== TEXTO FUENTE ==

España: crónica de una podredumbre consentida y la anestesia colectiva

La clase política española —esa pandilla de charlatanes, fanáticos, catetos y ladrones, con corbata o sin ella— es solo la punta del iceberg. Lo que verdaderamente devora a España es la cobardía y estupidez colectivas, la conversión de una sociedad vibrante en un rebaño dócil, en corderos que caminan al matadero sin rechistar.

Durante décadas, España es posible que haya sido ejemplo de muchas cosas, una nación admirable en Europa. Hoy, es una nación acorralada no solo por traidores y corruptos, sino por la apatía y la resignación de una ciudadanía anestesiada. La democracia española se ha convertido en un régimen indulgente con mediocres y delincuentes, donde la impunidad es la moneda corriente. Mientras los corruptos bailan en las instituciones, los ciudadanos pagamos la factura de una traición silenciosa.

===
== FILAS DE DATOS ==

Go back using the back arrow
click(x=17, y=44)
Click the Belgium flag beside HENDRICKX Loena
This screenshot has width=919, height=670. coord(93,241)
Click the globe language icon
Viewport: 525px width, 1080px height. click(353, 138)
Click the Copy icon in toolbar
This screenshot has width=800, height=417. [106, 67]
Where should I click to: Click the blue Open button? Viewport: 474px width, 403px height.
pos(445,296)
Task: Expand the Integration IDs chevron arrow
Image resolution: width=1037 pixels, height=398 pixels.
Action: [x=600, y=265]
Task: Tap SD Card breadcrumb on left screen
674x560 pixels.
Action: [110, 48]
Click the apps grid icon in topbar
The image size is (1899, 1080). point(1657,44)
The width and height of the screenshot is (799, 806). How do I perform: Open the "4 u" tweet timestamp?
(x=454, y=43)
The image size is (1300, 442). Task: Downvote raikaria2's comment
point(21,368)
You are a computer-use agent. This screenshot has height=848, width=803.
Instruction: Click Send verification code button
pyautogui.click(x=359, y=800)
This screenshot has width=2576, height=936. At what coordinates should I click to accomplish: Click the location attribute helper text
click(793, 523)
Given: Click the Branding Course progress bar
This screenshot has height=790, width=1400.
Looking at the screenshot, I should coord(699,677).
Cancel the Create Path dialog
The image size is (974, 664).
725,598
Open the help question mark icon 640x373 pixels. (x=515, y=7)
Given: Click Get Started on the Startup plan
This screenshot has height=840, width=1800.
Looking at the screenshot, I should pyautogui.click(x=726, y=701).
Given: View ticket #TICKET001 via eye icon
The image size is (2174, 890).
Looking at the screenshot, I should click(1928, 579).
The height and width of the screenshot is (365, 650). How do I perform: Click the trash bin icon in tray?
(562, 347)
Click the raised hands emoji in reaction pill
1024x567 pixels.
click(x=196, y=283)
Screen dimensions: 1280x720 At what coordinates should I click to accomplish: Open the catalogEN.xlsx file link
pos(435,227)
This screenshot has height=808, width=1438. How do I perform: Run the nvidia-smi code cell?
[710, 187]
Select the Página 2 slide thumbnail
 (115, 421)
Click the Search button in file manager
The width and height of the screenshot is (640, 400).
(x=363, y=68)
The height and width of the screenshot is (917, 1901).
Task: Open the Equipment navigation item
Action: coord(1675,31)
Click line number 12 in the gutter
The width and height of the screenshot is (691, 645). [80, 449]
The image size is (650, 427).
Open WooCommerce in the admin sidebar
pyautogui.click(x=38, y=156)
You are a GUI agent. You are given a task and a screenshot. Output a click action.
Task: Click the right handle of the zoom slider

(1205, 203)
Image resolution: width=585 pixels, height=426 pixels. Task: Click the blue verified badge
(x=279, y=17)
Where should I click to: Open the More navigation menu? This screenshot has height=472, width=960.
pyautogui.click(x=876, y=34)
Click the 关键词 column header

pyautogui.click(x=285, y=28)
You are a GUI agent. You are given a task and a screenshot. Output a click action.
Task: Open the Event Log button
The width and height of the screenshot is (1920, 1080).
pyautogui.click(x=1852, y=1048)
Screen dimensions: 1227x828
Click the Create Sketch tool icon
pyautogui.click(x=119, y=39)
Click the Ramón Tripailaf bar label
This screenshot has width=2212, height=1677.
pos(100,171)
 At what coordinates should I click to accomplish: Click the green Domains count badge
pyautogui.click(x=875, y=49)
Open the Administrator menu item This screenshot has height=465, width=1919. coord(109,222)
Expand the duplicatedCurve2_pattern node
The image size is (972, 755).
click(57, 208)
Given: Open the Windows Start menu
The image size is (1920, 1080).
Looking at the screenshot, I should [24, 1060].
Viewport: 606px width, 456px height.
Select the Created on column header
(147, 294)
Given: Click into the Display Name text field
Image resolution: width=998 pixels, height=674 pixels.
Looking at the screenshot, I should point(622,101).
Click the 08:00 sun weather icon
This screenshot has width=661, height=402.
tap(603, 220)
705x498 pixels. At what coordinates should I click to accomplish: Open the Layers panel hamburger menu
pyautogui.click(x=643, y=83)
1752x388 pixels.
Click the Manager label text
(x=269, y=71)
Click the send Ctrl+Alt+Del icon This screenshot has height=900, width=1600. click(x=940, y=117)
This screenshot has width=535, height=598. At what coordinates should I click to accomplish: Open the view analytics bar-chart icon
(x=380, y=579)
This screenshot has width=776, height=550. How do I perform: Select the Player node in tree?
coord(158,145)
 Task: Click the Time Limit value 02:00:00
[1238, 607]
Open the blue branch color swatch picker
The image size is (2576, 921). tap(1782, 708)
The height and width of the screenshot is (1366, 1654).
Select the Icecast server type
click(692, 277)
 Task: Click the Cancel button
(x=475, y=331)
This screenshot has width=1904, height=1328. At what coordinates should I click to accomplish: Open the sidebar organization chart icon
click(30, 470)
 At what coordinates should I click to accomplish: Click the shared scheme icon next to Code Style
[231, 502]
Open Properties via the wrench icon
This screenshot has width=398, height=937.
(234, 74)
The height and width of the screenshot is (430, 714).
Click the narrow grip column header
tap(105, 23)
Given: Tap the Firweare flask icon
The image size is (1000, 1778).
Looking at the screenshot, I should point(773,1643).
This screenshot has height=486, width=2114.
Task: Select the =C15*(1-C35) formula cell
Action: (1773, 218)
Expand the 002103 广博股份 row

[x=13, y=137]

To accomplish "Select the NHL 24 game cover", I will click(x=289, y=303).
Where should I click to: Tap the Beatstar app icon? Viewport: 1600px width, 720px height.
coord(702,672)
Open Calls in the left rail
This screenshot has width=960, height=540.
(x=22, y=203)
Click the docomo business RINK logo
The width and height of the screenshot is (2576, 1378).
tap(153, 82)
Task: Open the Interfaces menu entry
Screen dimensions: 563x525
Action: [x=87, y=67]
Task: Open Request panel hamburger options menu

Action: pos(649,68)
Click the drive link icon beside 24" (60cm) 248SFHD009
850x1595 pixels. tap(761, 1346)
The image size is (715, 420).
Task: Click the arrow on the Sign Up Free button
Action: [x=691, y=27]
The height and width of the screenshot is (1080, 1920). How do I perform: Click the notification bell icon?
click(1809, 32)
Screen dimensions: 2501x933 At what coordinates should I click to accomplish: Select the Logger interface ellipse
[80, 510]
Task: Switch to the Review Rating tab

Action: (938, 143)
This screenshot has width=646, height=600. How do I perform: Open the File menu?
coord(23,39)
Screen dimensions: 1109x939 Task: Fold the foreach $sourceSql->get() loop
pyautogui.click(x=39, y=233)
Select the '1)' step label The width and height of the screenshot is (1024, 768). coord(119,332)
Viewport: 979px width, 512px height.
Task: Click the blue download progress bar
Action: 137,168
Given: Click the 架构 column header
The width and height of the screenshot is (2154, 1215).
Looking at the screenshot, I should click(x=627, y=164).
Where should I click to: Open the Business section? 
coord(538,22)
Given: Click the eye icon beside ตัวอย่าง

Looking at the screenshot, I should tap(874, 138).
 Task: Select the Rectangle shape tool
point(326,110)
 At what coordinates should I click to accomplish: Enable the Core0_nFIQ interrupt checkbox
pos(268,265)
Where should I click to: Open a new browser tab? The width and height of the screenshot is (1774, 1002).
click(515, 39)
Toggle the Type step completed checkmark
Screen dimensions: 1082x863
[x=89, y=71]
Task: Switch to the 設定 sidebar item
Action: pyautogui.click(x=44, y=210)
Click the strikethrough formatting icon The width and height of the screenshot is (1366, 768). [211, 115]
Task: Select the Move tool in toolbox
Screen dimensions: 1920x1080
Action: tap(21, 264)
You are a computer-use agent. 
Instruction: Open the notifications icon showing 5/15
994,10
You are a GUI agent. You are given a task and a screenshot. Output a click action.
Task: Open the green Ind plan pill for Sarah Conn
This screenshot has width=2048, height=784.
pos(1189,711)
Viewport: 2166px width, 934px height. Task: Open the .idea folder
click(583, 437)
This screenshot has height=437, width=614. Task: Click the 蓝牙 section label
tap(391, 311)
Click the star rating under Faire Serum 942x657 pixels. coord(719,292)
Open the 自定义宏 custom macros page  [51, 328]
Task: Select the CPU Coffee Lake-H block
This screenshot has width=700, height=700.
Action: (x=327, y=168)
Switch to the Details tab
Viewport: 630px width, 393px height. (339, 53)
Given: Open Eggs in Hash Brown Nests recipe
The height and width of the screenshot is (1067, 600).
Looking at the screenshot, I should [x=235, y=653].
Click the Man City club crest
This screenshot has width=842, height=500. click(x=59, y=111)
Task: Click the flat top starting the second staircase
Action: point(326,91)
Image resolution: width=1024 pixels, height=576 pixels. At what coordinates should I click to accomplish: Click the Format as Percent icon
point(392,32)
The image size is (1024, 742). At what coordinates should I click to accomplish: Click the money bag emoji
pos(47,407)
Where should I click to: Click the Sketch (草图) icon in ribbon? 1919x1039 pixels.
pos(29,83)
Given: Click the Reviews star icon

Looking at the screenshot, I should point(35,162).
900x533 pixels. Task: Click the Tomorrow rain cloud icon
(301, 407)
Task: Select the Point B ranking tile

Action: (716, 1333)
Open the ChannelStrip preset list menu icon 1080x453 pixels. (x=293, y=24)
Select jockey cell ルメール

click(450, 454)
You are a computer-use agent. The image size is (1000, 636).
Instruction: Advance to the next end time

===

- CONSIGNA A -
Según el texto fuente, ¿en qué se ha convertido la democracia española?
- CONSIGNA B -
Resume, por favor, el párrafo del texto fuente que empieza con "Durante décadas, España" en dos o tres oraciones, sin perder sus datos principales.

- RESPUESTA DEL EJERCICIO A -
En un régimen indulgente con mediocres y delincuentes, donde la impunidad es la moneda corriente.

- RESPUESTA DEL EJERCICIO B -
España, que quizá fue durante décadas una nación admirable en Europa, está hoy acorralada por traidores, corruptos y la apatía de una ciudadanía anestesiada. Su democracia es indulgente con mediocres y delincuentes, y en ella la impunidad es lo habitual. Mientras los corruptos bailan en las instituciones, los ciudadanos pagamos la factura.